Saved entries
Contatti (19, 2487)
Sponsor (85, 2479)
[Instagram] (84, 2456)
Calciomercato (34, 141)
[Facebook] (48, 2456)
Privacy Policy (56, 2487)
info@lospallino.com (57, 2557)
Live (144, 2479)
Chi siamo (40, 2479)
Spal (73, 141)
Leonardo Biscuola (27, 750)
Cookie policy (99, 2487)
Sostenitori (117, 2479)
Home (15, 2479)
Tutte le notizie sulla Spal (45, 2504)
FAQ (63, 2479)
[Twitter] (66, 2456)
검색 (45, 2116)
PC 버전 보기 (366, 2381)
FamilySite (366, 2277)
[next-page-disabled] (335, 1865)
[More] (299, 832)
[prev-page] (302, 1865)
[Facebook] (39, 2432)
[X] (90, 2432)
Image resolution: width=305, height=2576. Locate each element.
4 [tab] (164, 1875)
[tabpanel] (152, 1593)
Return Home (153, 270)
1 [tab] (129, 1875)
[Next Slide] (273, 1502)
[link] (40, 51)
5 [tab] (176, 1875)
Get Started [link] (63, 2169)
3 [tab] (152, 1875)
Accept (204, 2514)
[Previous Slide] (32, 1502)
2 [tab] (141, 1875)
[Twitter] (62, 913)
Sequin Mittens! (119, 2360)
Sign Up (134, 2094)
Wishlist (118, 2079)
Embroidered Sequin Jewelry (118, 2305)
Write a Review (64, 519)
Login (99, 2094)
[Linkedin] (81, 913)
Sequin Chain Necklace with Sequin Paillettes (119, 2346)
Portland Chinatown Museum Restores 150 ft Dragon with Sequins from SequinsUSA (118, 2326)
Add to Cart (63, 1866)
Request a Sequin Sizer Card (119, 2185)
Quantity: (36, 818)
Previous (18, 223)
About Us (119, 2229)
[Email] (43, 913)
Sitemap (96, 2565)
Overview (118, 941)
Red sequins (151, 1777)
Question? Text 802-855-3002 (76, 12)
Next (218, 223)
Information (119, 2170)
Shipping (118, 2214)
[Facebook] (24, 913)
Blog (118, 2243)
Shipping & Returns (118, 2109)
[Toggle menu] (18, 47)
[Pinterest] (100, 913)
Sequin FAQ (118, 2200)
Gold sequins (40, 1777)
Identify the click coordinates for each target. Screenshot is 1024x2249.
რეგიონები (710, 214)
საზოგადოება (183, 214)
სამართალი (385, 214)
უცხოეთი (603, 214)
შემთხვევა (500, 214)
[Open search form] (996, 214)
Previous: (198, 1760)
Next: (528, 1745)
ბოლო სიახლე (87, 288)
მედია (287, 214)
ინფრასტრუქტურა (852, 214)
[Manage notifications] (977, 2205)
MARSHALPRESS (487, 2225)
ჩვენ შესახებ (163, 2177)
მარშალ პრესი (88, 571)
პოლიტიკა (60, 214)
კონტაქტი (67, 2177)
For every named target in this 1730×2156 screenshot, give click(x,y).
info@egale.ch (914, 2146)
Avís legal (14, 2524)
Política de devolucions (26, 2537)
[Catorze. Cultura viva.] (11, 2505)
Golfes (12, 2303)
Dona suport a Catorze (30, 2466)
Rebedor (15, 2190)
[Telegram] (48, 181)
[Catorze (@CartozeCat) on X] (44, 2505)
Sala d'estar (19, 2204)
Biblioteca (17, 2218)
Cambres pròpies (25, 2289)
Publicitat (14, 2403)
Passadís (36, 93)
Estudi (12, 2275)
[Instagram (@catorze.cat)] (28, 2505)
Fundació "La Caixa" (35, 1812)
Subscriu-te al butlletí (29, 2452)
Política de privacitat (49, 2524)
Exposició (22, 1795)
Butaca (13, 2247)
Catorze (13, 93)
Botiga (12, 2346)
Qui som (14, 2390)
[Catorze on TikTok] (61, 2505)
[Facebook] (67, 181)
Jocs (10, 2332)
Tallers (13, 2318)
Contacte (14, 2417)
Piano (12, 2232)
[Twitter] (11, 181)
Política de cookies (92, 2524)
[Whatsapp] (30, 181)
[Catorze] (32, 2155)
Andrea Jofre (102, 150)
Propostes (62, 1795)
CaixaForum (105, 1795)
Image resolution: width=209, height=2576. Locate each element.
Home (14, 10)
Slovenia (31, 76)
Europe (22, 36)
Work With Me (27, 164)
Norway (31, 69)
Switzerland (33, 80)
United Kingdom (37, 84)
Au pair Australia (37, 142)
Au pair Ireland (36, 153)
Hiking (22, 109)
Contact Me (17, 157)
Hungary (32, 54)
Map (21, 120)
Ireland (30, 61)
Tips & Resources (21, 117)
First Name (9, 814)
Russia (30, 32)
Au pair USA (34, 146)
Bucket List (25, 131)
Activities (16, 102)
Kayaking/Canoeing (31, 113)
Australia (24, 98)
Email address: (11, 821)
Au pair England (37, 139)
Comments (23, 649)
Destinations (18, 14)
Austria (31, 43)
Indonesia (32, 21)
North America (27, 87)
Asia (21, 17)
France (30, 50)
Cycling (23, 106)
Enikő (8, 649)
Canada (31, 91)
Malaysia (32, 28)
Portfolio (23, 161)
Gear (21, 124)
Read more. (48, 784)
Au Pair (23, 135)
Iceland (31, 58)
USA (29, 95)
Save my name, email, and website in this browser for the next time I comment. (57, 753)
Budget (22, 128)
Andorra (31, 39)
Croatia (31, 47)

* [HOW TO COMPLETE THIS TASK] Work out the number of lines in the records that contain the string "Locate". Nothing but that number should be sent back.

* [TASK ANSWER] 2